Les interfaces sont globalement lisibles, même si certains écrans (notamment la gestion d’armée avec toutes les variantes d’unités, d’équipement et de cristaux) deviennent vite chargés. Rien de rédhibitoire, mais je me suis souvent surpris à pester devant des clics supplémentaires ou une information planquée dans un sous-onglet pas très intuitif.

Côté bugs, rien qui m’ait fait perdre une sauvegarde, mais suffisamment de grains de sable pour renforcer cette impression de produit pas totalement fini. L’auto-résolution des combats, on en a parlé, est clairement déréglée. J’ai aussi croisé quelques incohérences dans certains événements, et un ou deux comportements étranges des ennemis sur la grille (IA qui piétine ou fait des choix bizarres). Pris séparément, ce sont des broutilles ; mis bout à bout, ça alimente la frustration.

À qui s’adresse vraiment Disciples: Domination ?

Après une vingtaine d’heures, ma sensation est assez claire : ce n’est pas un mauvais jeu, mais c’est un jeu qui demande énormément de patience pour ce qu’il donne en retour.

Je vois trois profils à qui il peut malgré tout plaire :

  • Les fans acharnés de Disciples: Liberation qui veulent absolument retrouver Avyanna et Nevendaar, même dans une version plus sage et plus répétitive.
  • Les amateurs de RPG tactiques très lents, qui apprécient les affrontements méthodiques, quitte à ce qu’ils s’éternisent, et qui supportent bien la répétitivité.
  • Les joueurs qui adorent optimiser des compositions d’armées et trifouiller des systèmes de troupes/backline/leadership plus que vivre une grande histoire ou profiter d’un rythme soutenu.

Si tu cherches au contraire un jeu de stratégie au tour par tour punchy, avec des combats qui s’enchaînent de manière nerveuse, ou un RPG où la narration et les choix pèsent vraiment lourd, Domination risque largement de te frustrer.

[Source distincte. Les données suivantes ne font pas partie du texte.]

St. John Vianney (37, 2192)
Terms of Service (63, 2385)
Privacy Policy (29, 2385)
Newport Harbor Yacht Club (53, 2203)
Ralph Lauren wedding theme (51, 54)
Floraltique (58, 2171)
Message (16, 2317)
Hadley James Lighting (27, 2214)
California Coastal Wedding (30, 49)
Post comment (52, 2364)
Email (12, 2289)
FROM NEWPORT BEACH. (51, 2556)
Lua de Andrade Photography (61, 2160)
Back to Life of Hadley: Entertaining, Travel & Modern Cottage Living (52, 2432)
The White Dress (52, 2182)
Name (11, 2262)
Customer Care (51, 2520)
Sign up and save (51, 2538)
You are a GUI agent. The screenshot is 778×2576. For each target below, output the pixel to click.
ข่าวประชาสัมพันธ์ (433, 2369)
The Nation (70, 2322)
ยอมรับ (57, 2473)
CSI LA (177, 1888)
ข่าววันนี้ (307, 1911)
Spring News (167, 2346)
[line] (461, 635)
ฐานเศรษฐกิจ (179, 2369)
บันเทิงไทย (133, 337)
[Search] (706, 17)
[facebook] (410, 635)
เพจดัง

Verdict : une domination très relative

Disciples: Domination, c’est ce jeu qui semblait avoir tout pour me happer : univers dark fantasy solide, chouette direction artistique, gestion de forteresse, mélange de factions dans une même armée, système de backline malin, décisions de trône pour te faire sentir souverain… Sur le papier, c’était exactement mon truc.

Après des heures de jeu, je ressors avec un sentiment de déception. Pas parce que tout est raté – loin de là – mais parce que les éléments qui auraient dû porter l’expérience, à commencer par les combats, finissent par l’étrangler. Les affrontements s’étirent, se répètent, peinent à se renouveler, et tous les bons systèmes qui gravitent autour (gestion du château, décisions politiques, variété des troupes) n’arrivent jamais à faire oublier cette lassitude.

Domination ressemble trop à une grosse extension un peu paresseuse de Liberation, avec un vernis plus propre mais moins de mordant côté RPG et une structure qui ne se remet pas assez en question. Si tu t’accroches et que tu acceptes ses défauts, tu peux y passer quelques bonnes soirées à optimiser tes armées et explorer Nevendaar. Mais on est loin du jeu de stratégie/RPG que j’aurais pu recommander les yeux fermés.

Note personnelle : 6/10

TL;DR – Disciples: Domination en bref

  • Univers dark fantasy visuellement réussi, même si un peu générique.
  • Système de combat au tour par tour avec de bonnes idées (backline, leadership, mélange de factions)… mais combats bien trop longs et répétitifs.
  • Auto-résolution quasi inutilisable, ce qui accentue la fatigue sur le grind.
  • Exploration agréable et gestion de forteresse satisfaisante, mais la pluie de ressources finit par tuer la tension.
  • Salon du trône et décisions politiques intéressants, mais moins impactants que dans Liberation.
  • Côté RPG simplifié : moins de héros, relations plus superficielles, loot rarement excitant.
  • Quelques bugs et choix d’ergonomie discutables, sans être catastrophiques.
  • Un jeu correct pour les fans patients du genre, mais une vraie occasion manquée pour la saga Disciples.